Handling of border areas
Generally, the stand grid (see section above) defines the project area, i.e. all 10m pixels with a dedicated stand are considered as active part of the simulation area. All other pixels are "outside". "Outside" pixels cannot grow trees, they are not considered when collecting radiation, etc. However, iLand distinguishes two types of outside area: namely forested and non-forested areas. The values of the stand input grid decide on the type of area: a grid value of -1 or the defined NO_DATA_VALUE (defaulting to -9999) means "non-forested outside pixel", a value less than -1 (e.g. -2) indicates a "forested outside" pixel. If a outside pixel is "forested" some differences apply:
- a continuous "shading" from the assumed forest outside of the project area is applied (LIF calculation)
- external seeds: external seed input can stem only from "forested" outside areas
- wind module: forested areas are handled differently in fetch calculations
- the GUI visualizes forested (grey) and non-forested (white) areas differently
Metrics of landscape area
Landscape area is - at first sight - a very easy concept, but it has its intricacies (perhaps similarly to the difficulties determining the shore length of Great Britain).
iLand uses mainly the stockable area: This is area where trees can potentially establish and grow. The resolution is 10m (if a standgrid is used). stockable area does *not* include area that is outside of the project area (defined by the standgrid), or single, smaller parts of the landscape that cannot hold trees (e.g., rocky outcrops that are excluded from the standgrid). Every resource unit (100m) has a (fixed) proportion of stockable area. This stockable area per RU is reported in several outputs (e.g., carbon). Note: If no stand-grid with sub-1-ha resolution is used, then most of the considerations below to not apply and life may be a bit easier.
Most output variables on resource unit level are scaled to fully stockable area. For example: A RU with a stockable area of 0.25 may have a standing volume of 100 m³ (located on the 0.25 ha). The output value m³/ha in the stand-output would be 400m³/ha (to get the actual volume on site calculate volume * area_ha). This allows meaningful maps and distributions of values across space. However, landscape averages need to take the fractional resource units into account! (This is, for instance, done for the landscape output).

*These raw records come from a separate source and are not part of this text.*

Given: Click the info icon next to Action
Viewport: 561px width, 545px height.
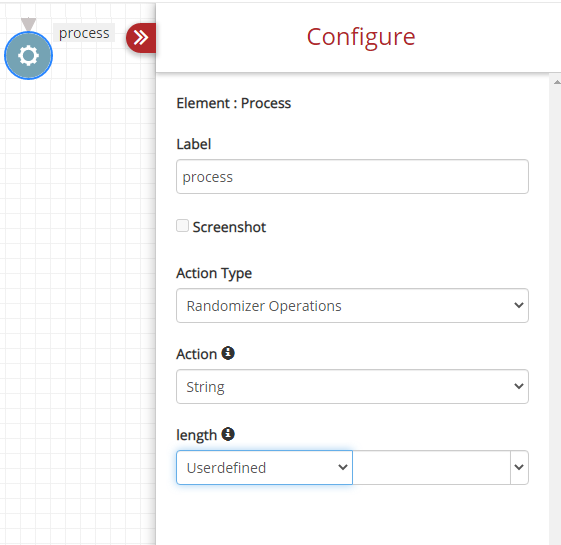Looking at the screenshot, I should tap(228, 353).
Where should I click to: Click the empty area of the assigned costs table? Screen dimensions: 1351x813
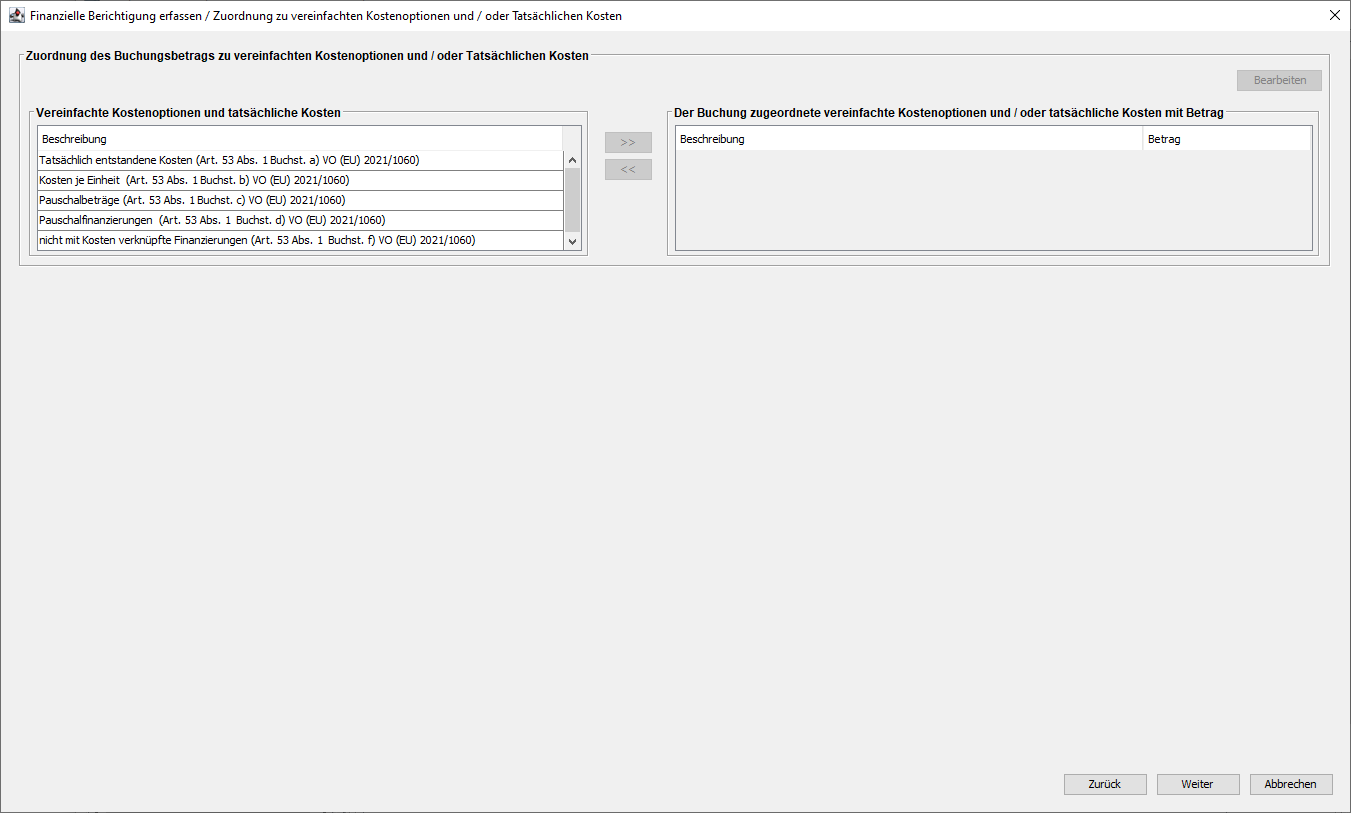[x=992, y=200]
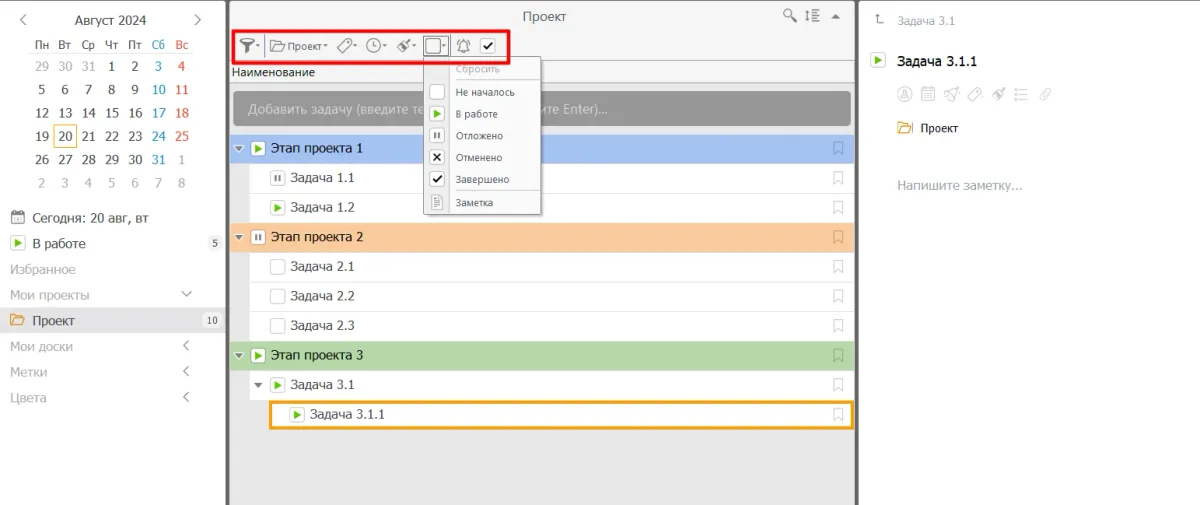This screenshot has height=505, width=1200.
Task: Collapse the Этап проекта 1 group
Action: pyautogui.click(x=238, y=149)
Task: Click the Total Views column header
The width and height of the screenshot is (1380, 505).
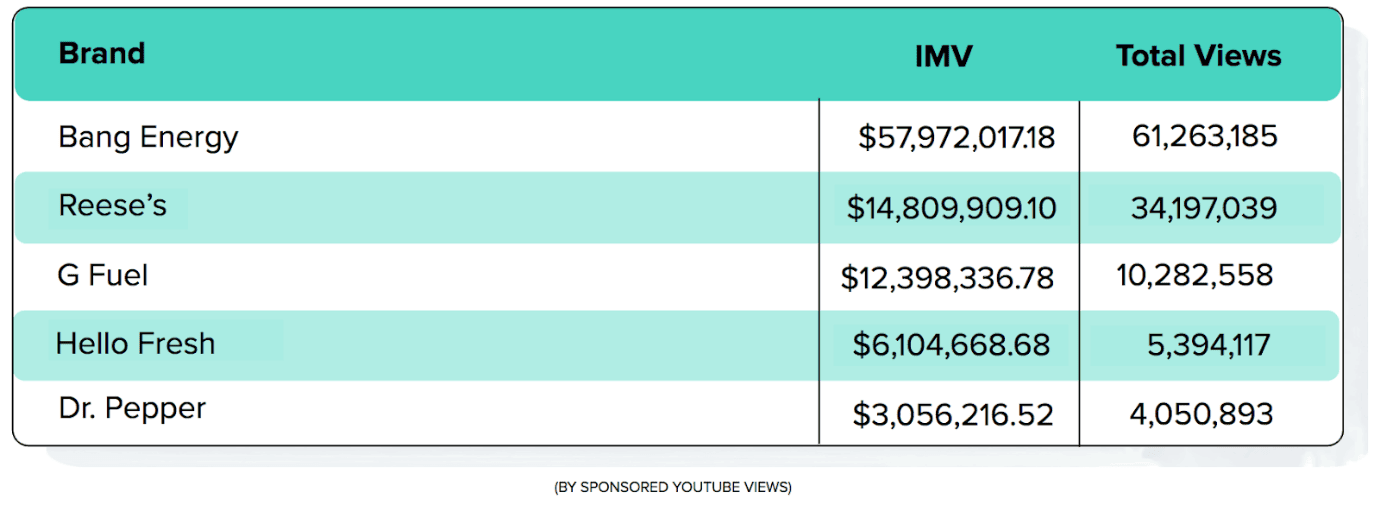Action: pyautogui.click(x=1198, y=56)
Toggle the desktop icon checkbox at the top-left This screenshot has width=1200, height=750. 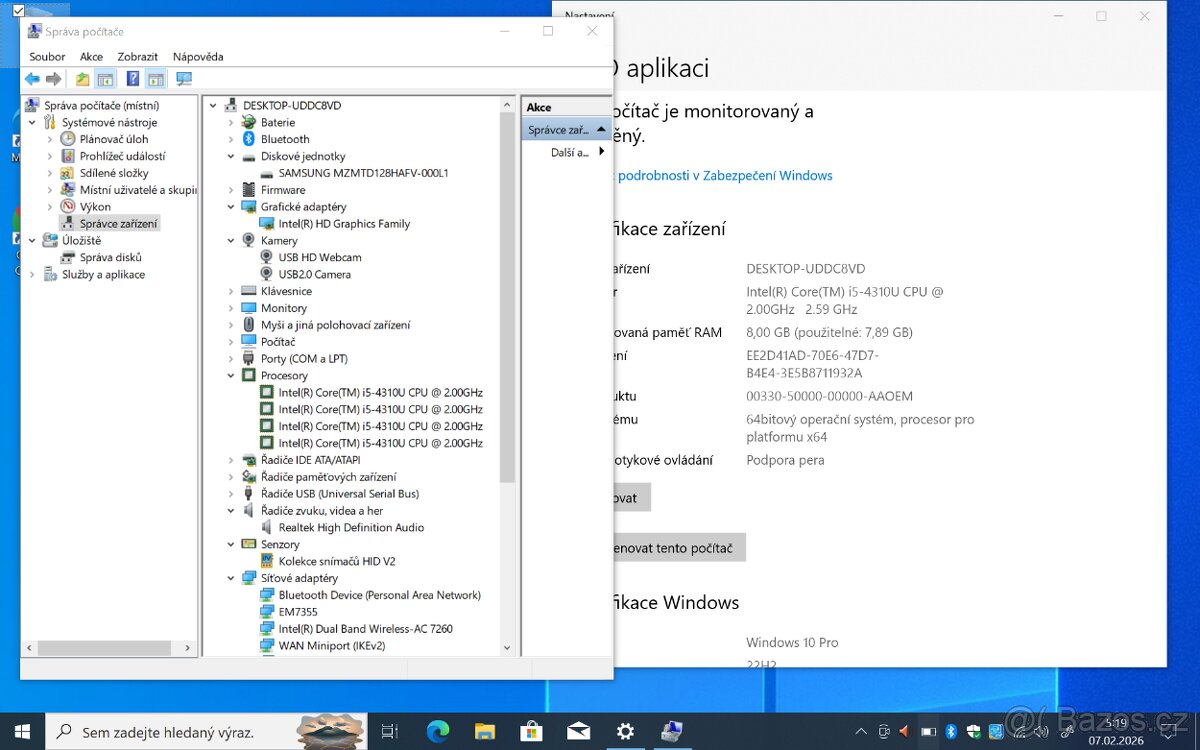[x=18, y=10]
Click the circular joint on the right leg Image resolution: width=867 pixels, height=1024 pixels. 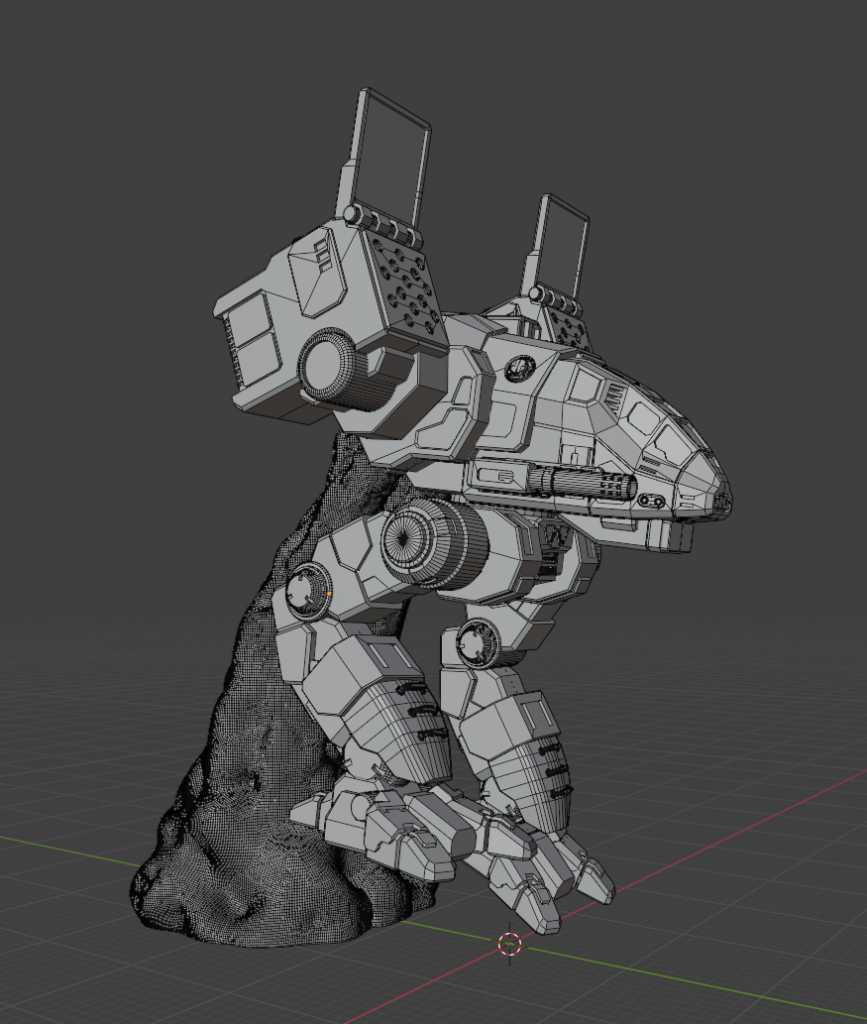click(x=478, y=642)
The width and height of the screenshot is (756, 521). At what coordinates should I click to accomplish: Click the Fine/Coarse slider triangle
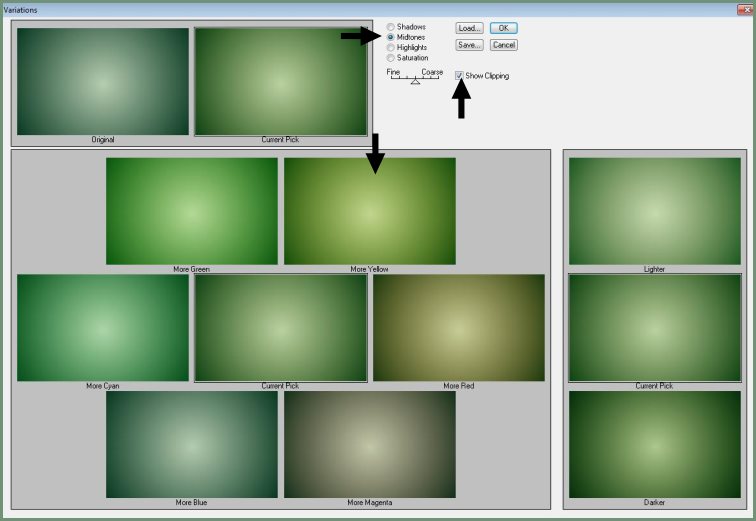415,81
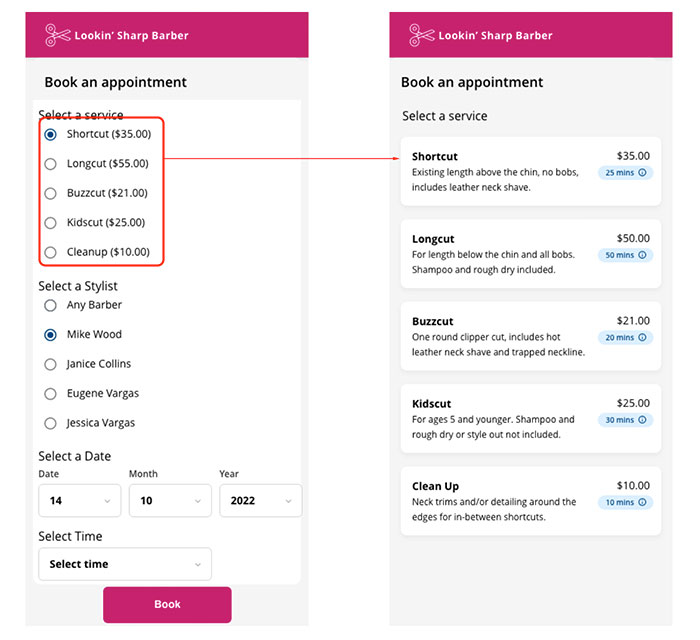
Task: Click the Book button
Action: (167, 605)
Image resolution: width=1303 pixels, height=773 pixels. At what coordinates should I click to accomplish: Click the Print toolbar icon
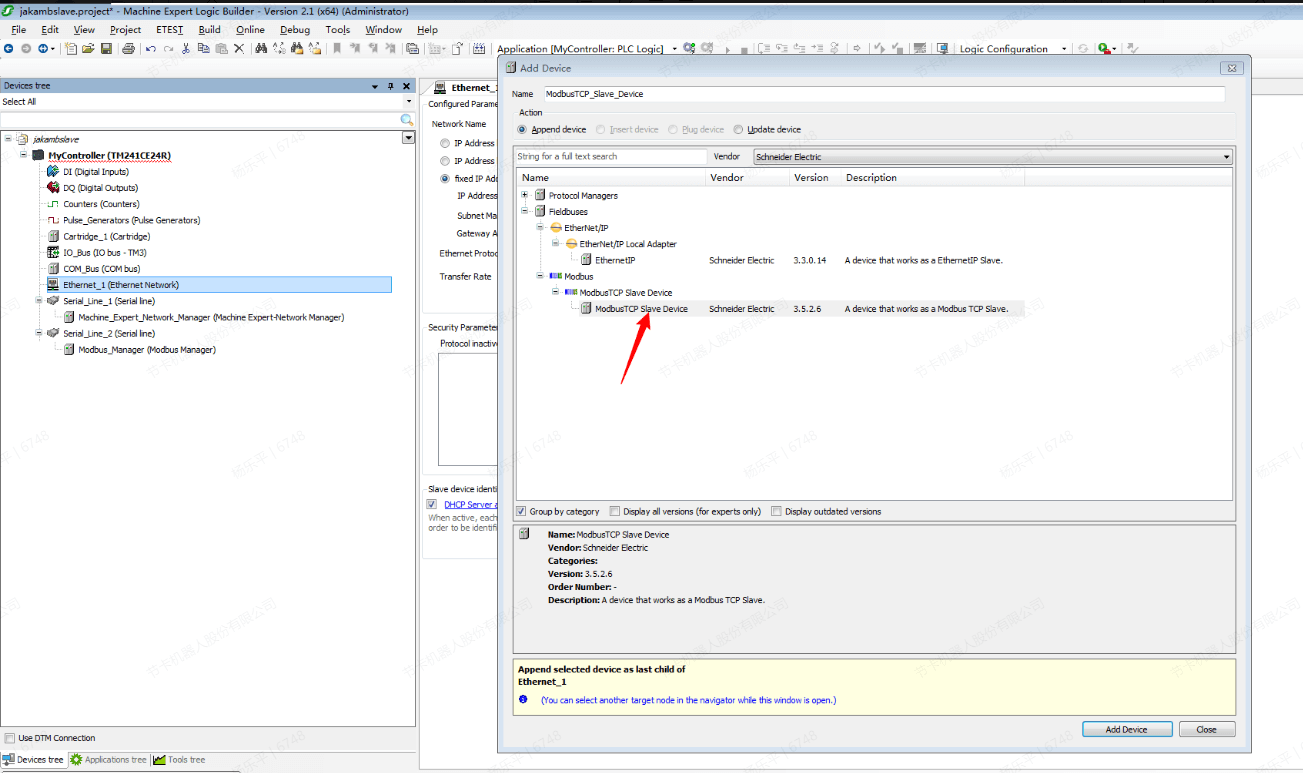[128, 49]
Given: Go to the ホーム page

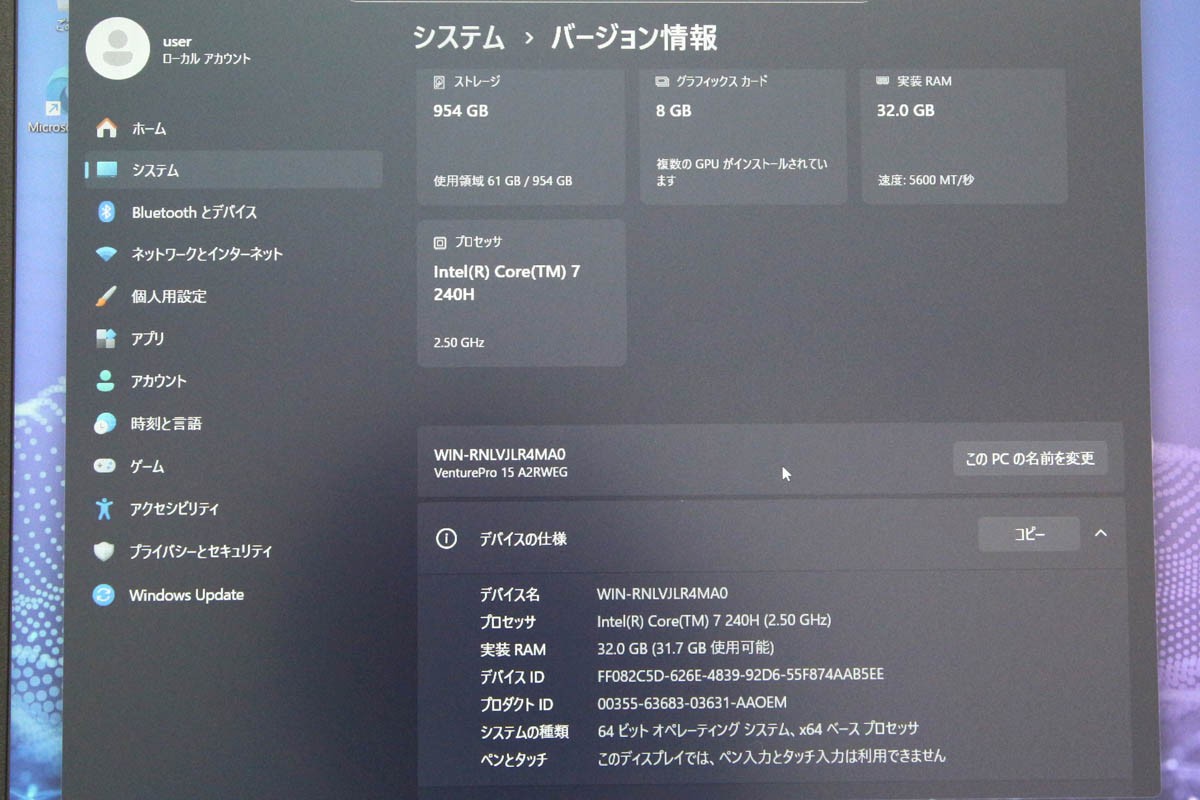Looking at the screenshot, I should 148,128.
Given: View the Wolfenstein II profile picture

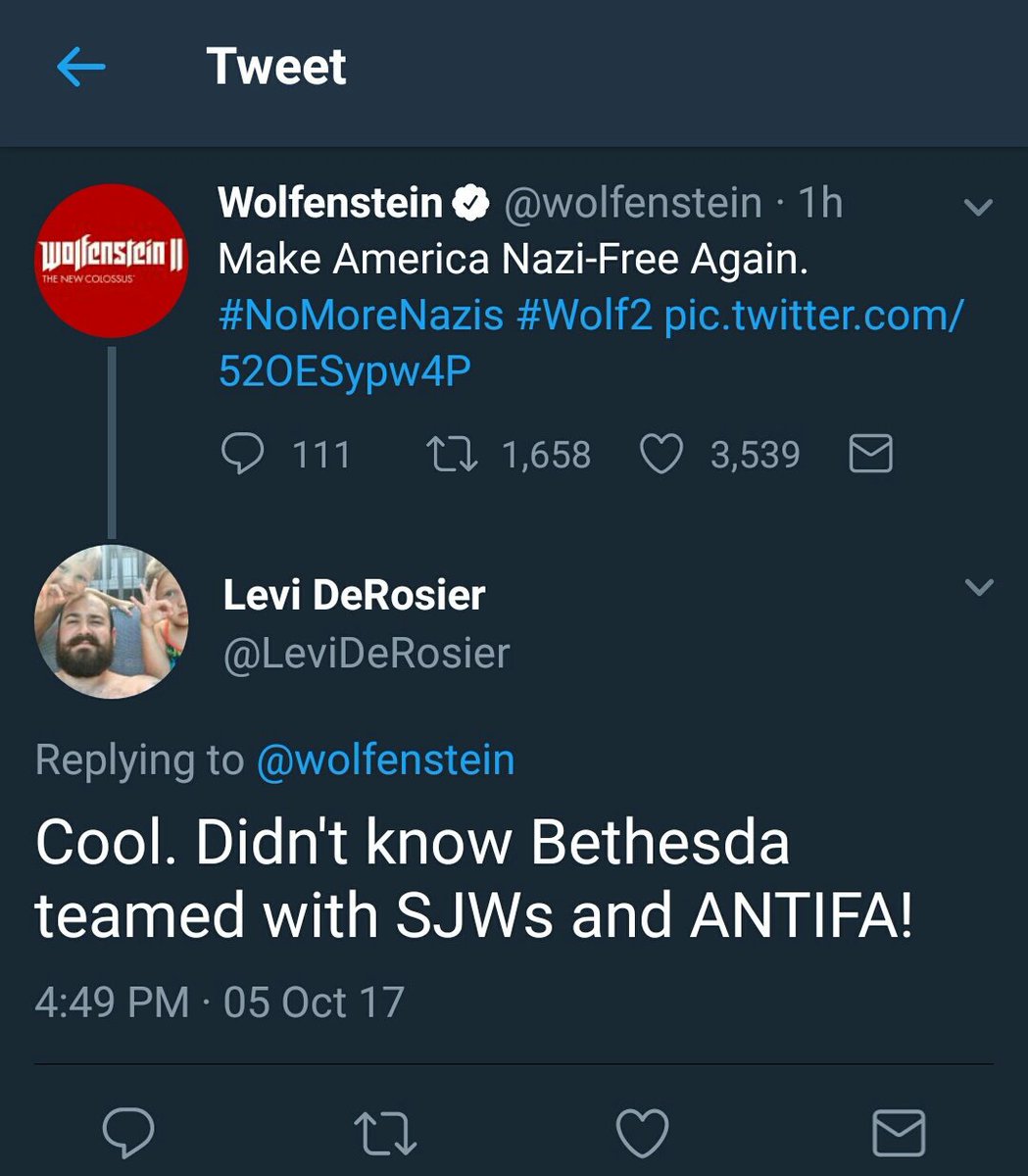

Focusing only on the stockable area has, however, also some drawbacks. For instance, small unstockable patches are usually not excluded from forest maps and therefore also included in average stand statistics. Exluding such patches in iLand can therefore lead to an overestimation of simulated stand values.
Every landscape is different (as is the underlying data), so general recommendations are not easy. As a guidance the landscape output contains two different columns for area: "area" is the total stockable area that is simulated (based on the 10m grid), while "area_100m" is the total simulated ared based on the 100m resource-unit grid. Particular atttention should be given to "landscape size" when both metrics differ significantly.
Initializing other parameters
The initialization of various other parameters (e.g. soil properties, mapping to climate, initialization of snags and soil pools) are on a per resource-unit basis. This is handled by the mechanism with environment files described here.